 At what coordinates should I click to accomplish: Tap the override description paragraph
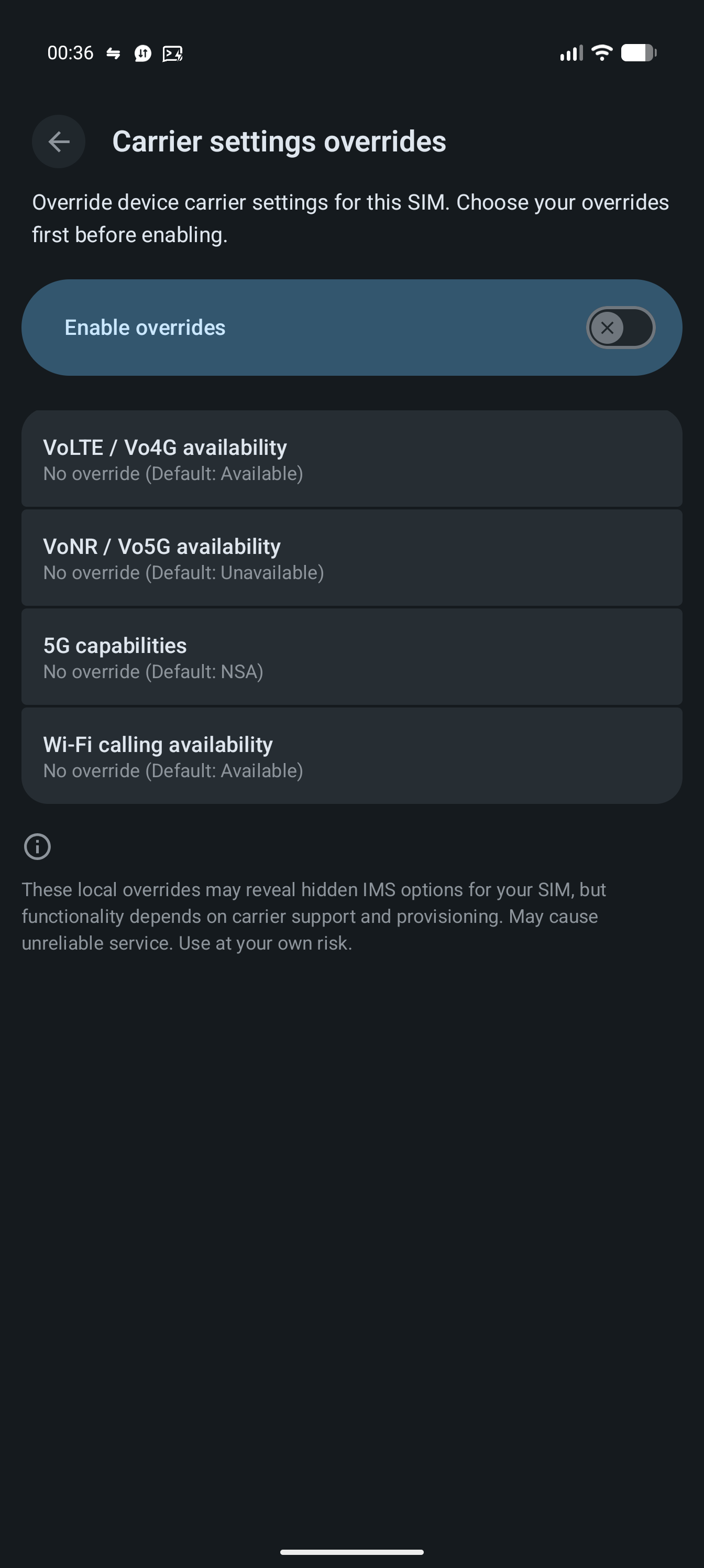[x=350, y=219]
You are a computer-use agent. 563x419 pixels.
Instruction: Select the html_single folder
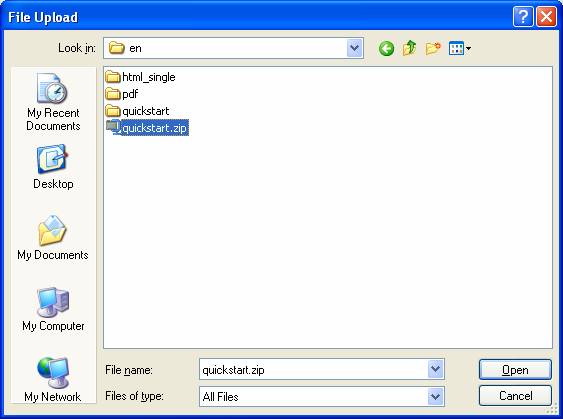(x=141, y=77)
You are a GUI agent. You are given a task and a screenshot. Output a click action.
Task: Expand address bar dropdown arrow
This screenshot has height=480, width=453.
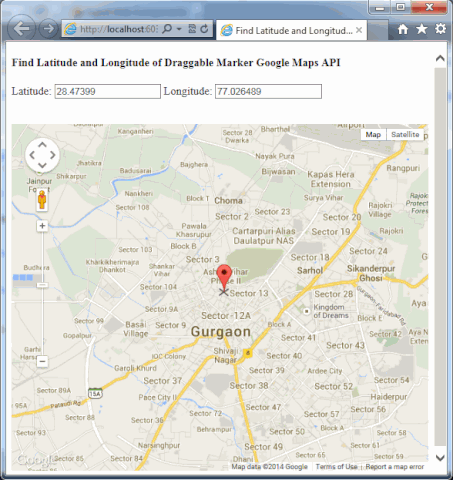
•••
Write out the whole listing above exactly; do not include the pictures.

 At what coordinates should I click to accomplish: Tap the override description paragraph
[x=350, y=219]
You are a computer-use agent. 563x419 pixels.
Instruction: Select the html_single folder
(x=141, y=77)
You are a GUI agent. You are given a task and a screenshot. Output a click action.
Task: Expand address bar dropdown arrow
This screenshot has height=480, width=453.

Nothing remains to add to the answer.